[Role of LIGHT signal pathway in Chlamydia muridarum urogenital infection in mice].

OBJECTIVE

To study the role of lymphotoxin-like inducible protein that competes with glycoprotein D for herpesvirus entry on T cells (LIGHT) in the development of protective immunity and pathology during Chlamydia Muridarum urogenital infection in mice.

METHODS

C57BL/6J wild type (wt) and mice deficient in LIGHT (LIGHT KO) were inoculated intravaginally with 1 x 10(4) IFUs of live C. muridarum organisms. Half mice of each group were reinfected on day 49 after primary infection.
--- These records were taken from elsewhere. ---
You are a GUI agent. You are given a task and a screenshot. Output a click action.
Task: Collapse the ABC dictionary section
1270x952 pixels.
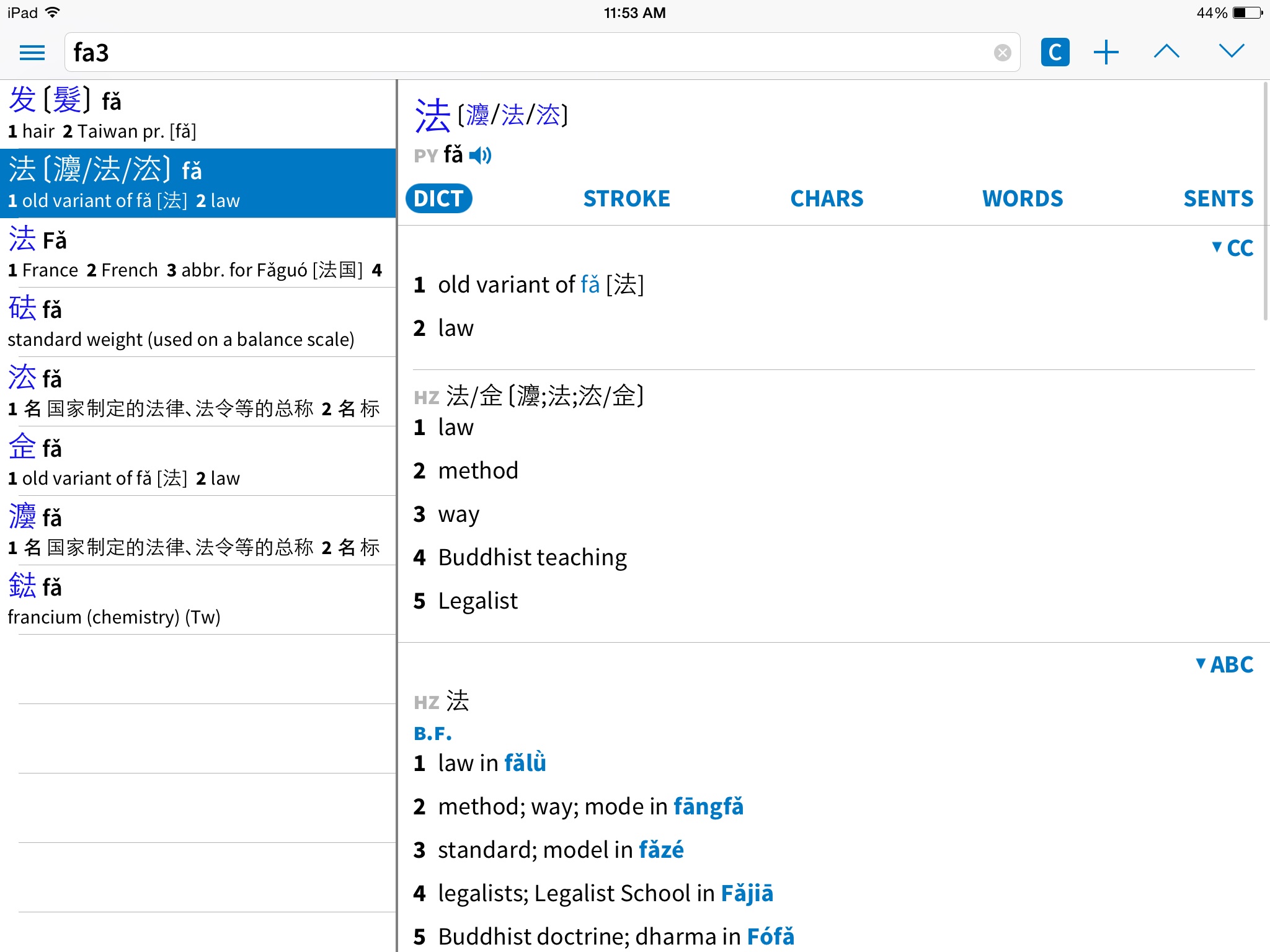pyautogui.click(x=1225, y=664)
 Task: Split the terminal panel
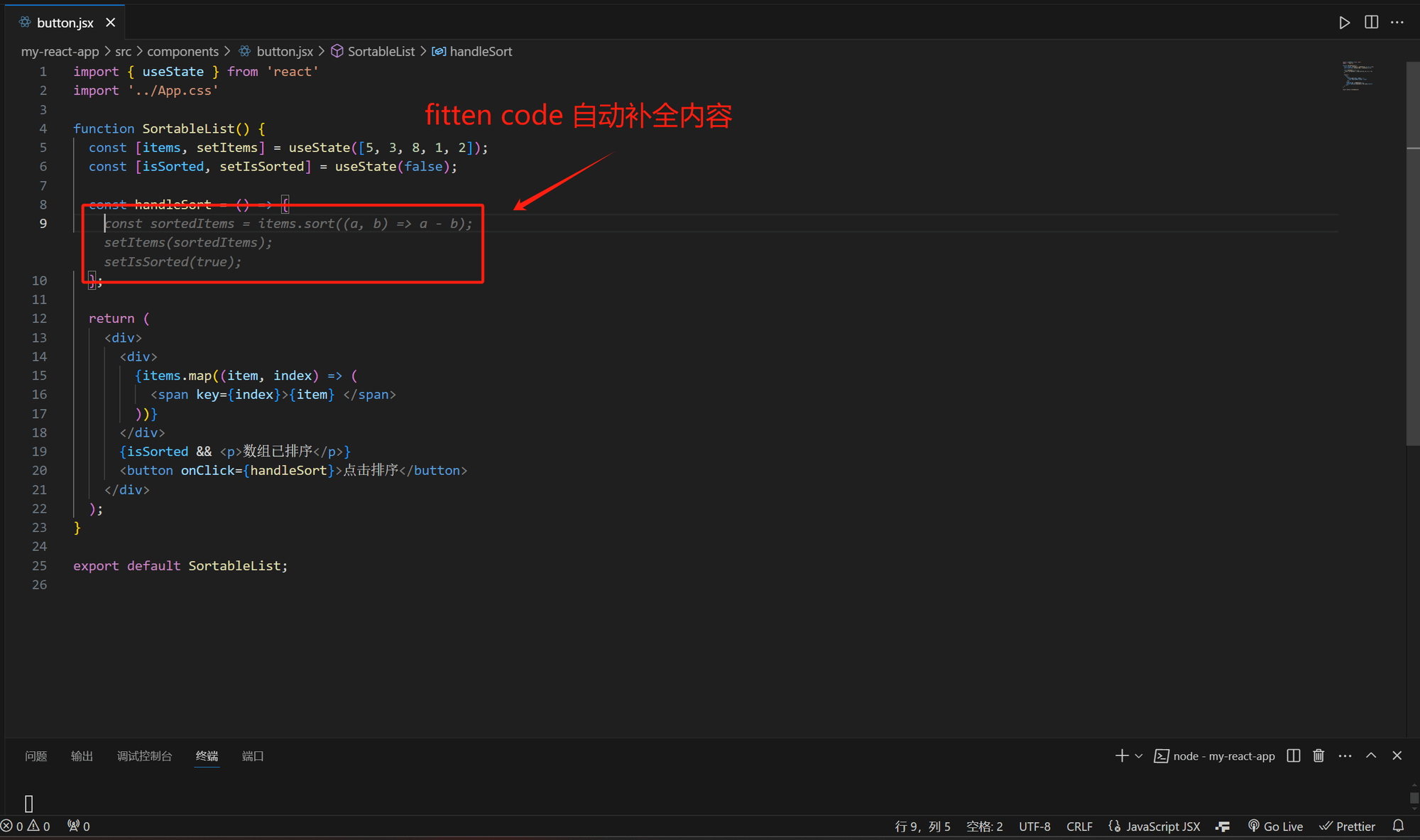coord(1294,756)
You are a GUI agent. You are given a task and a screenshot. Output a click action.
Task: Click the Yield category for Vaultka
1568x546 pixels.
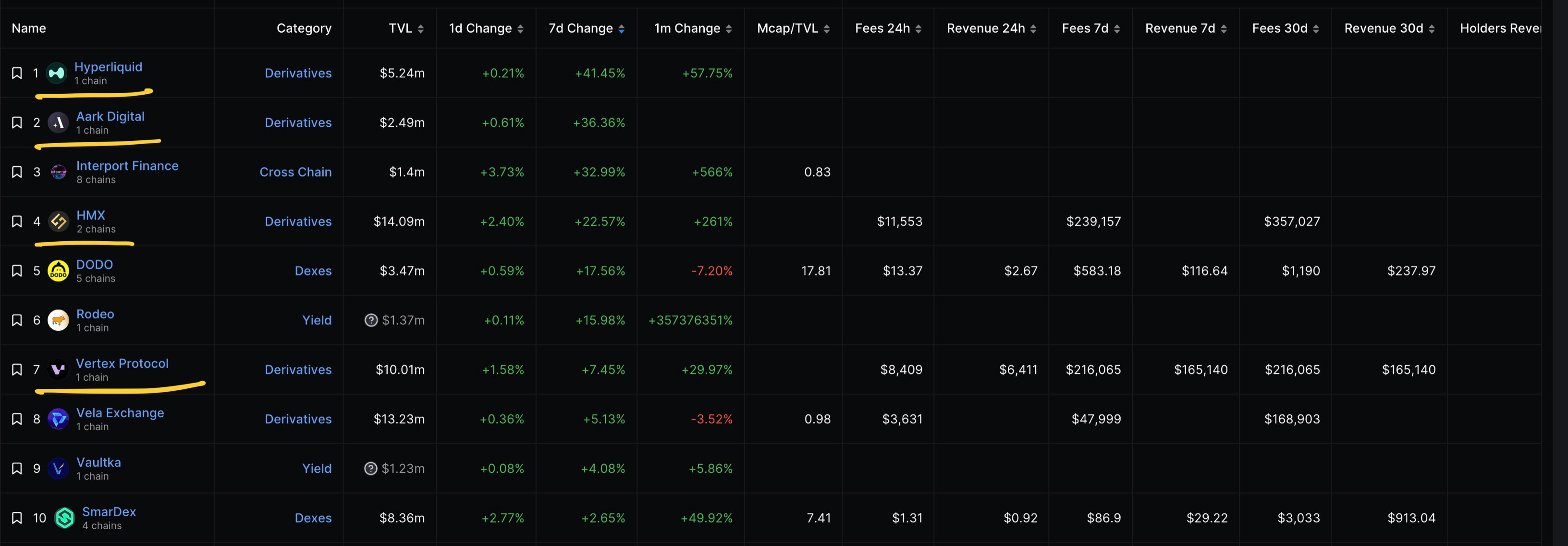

We took mice vaginal swabs every 3 or 4 days to monitor live organism shedding. On day 80 after the primary infection, mice were sacrificed, the vaginal tract was isolated for pathology analysis. The spleen cells were collected and IL-4, IL-5, IL-17 and IFN-y were detected by ELISA in the spleen cells culture supernatant after restimulated by UV-MoPn EB. The titers of different Ab isotypes were measured in mice serum by Indirect Immunofluorescence Assay.

RESULTS

The chlamydia shedding time of LIGHT KO mice was similar to wild type mice, which cleared the organisms within 28 days after primary infection, and acquired protective immunity against C. muridarum reinfection. All mice regardless of genotypes developed severe upper genital tract pathology and showed no significant difference between LIGHT KO and wild type mice. All mice developed robust anti-C. muridarum organism IgG antibody responses and the ratios of IgG2a versus IgG1 showed no significant difference between LIGHT KO and wild type mice. Splenocytes from MoPn-infected LIGHT KO and wild type mice produced high levels of IFN-gamma and IL-17, but IL-4 and IL-5 couldn't be detected.

CONCLUSIONS

LIGHT signal pathway may not correlated with protection against C. muridarum urogenital tract infection and urogenital tract pathology induced by C. muridarum.